REPUBLIKA.CO.ID, JAKARTA -- Pasangan Ganjar Pranowo-Mahfud MD memiliki program gastronomi yang bakal diterapkan untuk mendongkrak kualitas gizi, memperbaiki kualitas sumber daya manusia (SDM), dan menggerakkan ekonomi nasional jika memenangkan Pilpres 2024.
Juru Bicara Tim Pemenangan Nasional (TPN) Ganjar-Mahfud, Chico Hakim, menyampaikan, program gastronomi merupakan ide tandingan dari program makan siang dan susu gratis yang diusung pasangan capres dan cawapres Prabowo Subianto-Gibran Rakabuming Raka.

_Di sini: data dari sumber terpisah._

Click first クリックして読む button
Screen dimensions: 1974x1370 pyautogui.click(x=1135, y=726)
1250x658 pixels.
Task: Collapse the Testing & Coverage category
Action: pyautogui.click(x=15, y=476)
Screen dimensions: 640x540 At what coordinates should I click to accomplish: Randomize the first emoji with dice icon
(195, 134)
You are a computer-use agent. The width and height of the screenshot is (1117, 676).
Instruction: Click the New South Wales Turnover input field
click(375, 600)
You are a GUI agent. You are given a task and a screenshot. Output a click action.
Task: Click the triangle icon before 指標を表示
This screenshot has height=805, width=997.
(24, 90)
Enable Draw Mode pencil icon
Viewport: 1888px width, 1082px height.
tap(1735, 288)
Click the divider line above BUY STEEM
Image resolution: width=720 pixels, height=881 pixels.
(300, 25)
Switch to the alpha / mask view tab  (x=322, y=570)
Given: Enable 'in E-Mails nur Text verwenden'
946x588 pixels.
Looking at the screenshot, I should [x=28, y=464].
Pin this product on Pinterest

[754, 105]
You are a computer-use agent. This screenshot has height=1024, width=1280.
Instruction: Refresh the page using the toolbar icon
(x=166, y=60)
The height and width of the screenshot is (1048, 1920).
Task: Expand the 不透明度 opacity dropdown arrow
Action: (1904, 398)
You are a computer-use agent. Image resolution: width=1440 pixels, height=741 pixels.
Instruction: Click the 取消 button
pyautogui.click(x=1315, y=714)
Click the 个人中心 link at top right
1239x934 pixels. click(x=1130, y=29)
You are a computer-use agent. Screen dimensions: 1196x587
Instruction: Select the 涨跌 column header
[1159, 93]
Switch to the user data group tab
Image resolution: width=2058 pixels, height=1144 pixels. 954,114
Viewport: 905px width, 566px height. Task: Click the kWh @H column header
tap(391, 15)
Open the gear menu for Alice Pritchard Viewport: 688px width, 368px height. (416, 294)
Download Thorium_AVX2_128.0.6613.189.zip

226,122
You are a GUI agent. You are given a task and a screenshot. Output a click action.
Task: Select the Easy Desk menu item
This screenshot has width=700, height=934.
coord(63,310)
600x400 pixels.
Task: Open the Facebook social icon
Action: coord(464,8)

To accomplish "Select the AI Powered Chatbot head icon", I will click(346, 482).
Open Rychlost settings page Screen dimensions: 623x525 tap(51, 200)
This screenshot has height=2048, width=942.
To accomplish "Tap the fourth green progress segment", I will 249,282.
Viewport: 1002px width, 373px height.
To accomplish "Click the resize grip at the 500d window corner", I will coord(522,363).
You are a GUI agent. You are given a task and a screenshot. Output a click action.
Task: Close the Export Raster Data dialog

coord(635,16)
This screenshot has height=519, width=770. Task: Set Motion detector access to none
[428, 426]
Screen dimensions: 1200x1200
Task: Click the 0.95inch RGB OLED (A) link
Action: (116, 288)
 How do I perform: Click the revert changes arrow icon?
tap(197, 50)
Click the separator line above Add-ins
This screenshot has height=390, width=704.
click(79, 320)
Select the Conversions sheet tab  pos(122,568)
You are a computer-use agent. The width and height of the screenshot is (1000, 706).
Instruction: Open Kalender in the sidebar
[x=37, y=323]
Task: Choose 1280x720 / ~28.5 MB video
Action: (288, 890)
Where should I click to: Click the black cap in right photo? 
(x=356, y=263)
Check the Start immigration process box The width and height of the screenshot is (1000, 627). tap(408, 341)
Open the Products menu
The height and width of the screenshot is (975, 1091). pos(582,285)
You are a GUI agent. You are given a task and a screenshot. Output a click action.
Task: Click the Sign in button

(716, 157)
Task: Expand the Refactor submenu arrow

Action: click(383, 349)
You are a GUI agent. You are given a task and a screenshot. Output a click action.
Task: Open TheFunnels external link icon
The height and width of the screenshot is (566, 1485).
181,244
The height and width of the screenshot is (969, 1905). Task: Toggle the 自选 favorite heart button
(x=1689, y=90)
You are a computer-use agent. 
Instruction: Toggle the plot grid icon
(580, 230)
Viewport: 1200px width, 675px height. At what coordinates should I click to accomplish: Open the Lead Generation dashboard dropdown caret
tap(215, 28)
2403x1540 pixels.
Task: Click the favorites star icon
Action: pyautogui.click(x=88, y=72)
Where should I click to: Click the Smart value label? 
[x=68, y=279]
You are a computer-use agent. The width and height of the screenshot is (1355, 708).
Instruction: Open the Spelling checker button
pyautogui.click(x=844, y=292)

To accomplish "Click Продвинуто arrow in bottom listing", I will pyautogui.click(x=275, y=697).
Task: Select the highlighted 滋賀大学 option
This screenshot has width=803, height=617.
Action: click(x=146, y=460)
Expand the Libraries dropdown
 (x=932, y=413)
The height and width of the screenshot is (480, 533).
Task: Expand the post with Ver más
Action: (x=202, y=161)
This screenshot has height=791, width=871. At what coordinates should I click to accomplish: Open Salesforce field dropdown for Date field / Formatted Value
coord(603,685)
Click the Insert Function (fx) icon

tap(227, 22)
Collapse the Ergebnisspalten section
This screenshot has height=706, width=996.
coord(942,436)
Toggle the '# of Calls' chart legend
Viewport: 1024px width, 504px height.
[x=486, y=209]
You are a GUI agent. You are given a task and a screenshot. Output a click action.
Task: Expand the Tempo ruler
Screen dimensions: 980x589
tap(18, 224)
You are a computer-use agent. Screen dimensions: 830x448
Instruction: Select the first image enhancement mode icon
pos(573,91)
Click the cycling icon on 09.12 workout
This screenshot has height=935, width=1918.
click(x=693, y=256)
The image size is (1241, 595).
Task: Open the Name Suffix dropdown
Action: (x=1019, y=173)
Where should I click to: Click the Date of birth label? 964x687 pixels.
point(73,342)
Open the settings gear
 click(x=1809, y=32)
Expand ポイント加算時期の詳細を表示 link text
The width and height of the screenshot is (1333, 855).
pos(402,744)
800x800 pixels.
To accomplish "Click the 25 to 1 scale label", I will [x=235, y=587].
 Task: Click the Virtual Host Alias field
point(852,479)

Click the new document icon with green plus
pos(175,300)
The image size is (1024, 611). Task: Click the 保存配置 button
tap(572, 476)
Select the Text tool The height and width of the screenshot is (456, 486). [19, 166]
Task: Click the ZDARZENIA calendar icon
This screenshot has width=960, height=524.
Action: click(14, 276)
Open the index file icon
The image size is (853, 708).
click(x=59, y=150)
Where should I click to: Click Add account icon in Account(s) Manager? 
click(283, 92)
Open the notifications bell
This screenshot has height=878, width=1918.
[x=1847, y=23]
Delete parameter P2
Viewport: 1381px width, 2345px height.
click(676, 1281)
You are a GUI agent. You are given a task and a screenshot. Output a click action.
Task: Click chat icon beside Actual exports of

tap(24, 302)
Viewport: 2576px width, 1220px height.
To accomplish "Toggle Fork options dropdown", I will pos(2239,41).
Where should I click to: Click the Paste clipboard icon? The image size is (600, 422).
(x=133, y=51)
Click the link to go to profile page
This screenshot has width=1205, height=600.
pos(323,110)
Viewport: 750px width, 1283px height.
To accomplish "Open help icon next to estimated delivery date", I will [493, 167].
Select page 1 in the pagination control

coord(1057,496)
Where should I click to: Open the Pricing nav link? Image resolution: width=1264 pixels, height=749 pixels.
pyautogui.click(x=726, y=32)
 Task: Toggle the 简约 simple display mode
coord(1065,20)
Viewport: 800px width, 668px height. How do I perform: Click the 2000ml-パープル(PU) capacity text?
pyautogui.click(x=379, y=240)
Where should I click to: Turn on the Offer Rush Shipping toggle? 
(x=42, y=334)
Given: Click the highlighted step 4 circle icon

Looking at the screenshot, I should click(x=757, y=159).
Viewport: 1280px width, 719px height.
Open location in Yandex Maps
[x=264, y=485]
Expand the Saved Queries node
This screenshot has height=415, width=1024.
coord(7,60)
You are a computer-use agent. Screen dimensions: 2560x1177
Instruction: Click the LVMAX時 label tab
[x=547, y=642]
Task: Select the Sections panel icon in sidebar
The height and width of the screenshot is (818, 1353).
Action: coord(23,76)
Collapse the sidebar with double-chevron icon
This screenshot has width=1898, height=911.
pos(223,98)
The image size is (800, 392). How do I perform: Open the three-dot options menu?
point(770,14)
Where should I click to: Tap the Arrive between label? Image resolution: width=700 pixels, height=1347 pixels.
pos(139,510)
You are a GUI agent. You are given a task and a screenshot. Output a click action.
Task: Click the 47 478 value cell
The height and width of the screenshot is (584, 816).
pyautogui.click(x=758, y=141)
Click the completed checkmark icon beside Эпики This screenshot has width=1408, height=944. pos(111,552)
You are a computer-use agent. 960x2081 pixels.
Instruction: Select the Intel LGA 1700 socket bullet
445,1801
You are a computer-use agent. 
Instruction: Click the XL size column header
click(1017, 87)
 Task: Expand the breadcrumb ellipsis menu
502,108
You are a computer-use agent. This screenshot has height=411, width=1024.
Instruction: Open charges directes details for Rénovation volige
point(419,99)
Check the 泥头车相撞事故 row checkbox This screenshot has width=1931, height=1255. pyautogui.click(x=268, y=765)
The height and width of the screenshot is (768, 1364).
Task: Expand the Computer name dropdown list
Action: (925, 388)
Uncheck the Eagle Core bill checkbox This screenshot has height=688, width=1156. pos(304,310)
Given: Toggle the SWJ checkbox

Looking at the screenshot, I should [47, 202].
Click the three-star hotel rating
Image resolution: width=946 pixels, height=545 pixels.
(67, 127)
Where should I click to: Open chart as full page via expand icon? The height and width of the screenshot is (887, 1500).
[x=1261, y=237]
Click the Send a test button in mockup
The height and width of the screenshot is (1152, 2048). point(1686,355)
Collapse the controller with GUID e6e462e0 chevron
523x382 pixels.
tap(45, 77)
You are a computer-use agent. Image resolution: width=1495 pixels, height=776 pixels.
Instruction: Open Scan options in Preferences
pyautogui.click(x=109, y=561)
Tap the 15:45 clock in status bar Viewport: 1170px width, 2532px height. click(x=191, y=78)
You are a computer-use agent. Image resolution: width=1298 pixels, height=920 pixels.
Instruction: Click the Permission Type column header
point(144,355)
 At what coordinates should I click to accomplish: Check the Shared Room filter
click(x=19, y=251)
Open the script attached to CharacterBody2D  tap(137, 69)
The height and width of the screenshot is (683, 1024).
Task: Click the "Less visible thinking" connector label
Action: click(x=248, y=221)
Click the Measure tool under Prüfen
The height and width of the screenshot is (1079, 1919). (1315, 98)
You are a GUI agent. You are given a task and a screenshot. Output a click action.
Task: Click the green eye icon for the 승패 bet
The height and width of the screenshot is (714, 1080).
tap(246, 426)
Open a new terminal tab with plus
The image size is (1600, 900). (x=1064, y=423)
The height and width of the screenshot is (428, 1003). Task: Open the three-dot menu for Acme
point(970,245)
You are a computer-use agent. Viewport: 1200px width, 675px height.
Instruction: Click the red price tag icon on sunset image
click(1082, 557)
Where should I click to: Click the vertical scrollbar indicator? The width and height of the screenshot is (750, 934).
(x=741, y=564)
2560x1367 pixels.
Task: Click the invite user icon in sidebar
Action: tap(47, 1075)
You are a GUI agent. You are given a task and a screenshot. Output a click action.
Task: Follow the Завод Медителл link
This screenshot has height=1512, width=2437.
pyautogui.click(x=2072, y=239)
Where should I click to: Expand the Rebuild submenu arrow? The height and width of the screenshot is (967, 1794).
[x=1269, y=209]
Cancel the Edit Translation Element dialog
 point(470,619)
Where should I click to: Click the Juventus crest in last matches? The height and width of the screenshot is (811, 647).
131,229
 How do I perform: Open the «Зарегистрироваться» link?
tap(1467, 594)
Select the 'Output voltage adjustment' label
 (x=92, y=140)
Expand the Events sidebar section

Sebelumnya, cawapres Mahfud mengkritik program makan siang dan bagi susu gratis yang dicanangkan pasangan Prabowo-Gibran. Dia menyebut program itu tak menguntungkan karena mayoritas komponennya, terutama susu, berasal dari impor. Dalam jangka panjang, menurut Mahfud, program itu juga sulit terealisasi.
Sebagai gantinya, Mahfud mengatakan, ia bersama Ganjar punya program bernama gastronomi. Secara teoritis, gastronomi adalah segala sesuatu yang berkaitan dengan seni, praktik, dan kajian tentang pemilihan, preparasi, produksi, penyajian, dan penikmatan berbagai makanan dan minuman.
Menurut Chico, program makan siang gratis cenderung menyeragamkan sumber gizi pada susu dan telur. Padahal, komponen pangan bergizi bisa didapat tak hanya dari susu, tetapi juga aneka pangan lokal.
"Sudah banyak studi menunjukkan telur lebih bergizi ketimbang susu. Terus kalau bicara soal laktosa intoleran atau ketidakmampuan untuk sepenuhnya mencerna gula (laktosa) dalam produk susu itu hampir 70 persen orang Asia memiliki laktosa intoleran tersebut," ucap Chico di Jakarta, Selasa (2/1/2023).
Chico menerangkan, gastronomi ala Mahfud merupakan bentuk kearifan lokal suatu daerah pada bahan baku makanan, untuk diramu menjadi pangan. Menurut dia, pasangan Ganjar-Mahfud ingin menghindari penyeragaman pangan dengan dalih pemenuhan gizi.
Sebab, hal itu berpotensi meningkatkan ketergantungan impor karena membuat kebutuhan satu komoditas pangan bergizi menjadi tinggi. "Jangan sampai impor dinaikkan atas nama pemenuhan gizi. Padahal, banyak jenis makanan dari bahan baku lokal yang setara gizinya dengan susu impor, misalnya," ucap Chico.
Dia memahami, ide makan siang dan susu gratis bisa dibenarkan dengan revitalisasi peternak dalam negeri. Namun, masalahnya, kata Chico, sekali pun kebutuhan sapi sangat banyak, saat ini olahan pangan yang berasal dari sapi tetap impor.
Chico pun memandang, gastronomi bakal membuat asupan gizi jadi beragam. Sesuai dengan potensi aneka pangan yang ada di masyarakat. Tinggal nanti, pemerintah membantu pangan lokal naik kelas menjadi lebih bergizi tinggi. "Kalau kita bicara makan siang gratis, apakah nasi harus diberikan kepada orang Papua tiga kali sehari?"
"Jadi, kita jangan juga mengubah gaya hidup orang, sementara gaya hidup itu tidak berarti makanan yang dia asup itu tidak bergizi." Chico menyebut, gastronomi yang berorientasi pada pangan bergizi bakal ditopang dengan pendirian puskesmas kelas C di 50 ribu desa.